Propulsion model for (hybrid) unmanned aircraft systems (UAS)

Purpose - This paper deals with the estimation of the necessary masses of propulsion components for multirotor UAS. Originally, within the design process of multirotors, this is an iterative problem, as the propulsion masses contribute to the total takeoff mass. Hence, they influence themselves and cannot be directly calculated. The paper aims to estimate the needed propulsion masses with respect to the requested thrust because of payload, airframe weight and drag forces and with respect to the requested flight time. Design/methodology/approach - Analogue to the well-established design synthesis of airplanes, statistical data of existing electrical motors, propellers and rechargeable batteries are evaluated and analyzed. Applying Rankine and Froude's momentum theory and a generic model for electro motor efficiency factors on the statistical performance data provides correlations between requested performance and, therefore, needed propulsion masses. These correlations are evaluated and analyzed in the scope of buoyant-vertical-thrusted hybrid UAS. Findings - This paper provides a generic mathematical propulsion model. For given payloads, airframe structure weights and a requested flight time, appropriate motor, propeller and battery masses can be modelled that will provide appropriate thrust to lift payload, airframe and the propulsion unit itself over a requested flight time.
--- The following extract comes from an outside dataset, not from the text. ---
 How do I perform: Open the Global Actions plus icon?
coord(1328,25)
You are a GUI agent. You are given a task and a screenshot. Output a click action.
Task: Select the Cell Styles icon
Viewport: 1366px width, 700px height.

Research limitations/implications - The model takes into account a number of motors of four and is valid for the category of nano and small UAS. Practical implications - The presented propulsion model enables a full numerical design process for vertical thrusted UAS. Hence, it is the precondition for design optimization and more efficient UAS. Originality/value - The propulsion model is unique and it is valid for pure multirotor as well as for hybrid UAS too.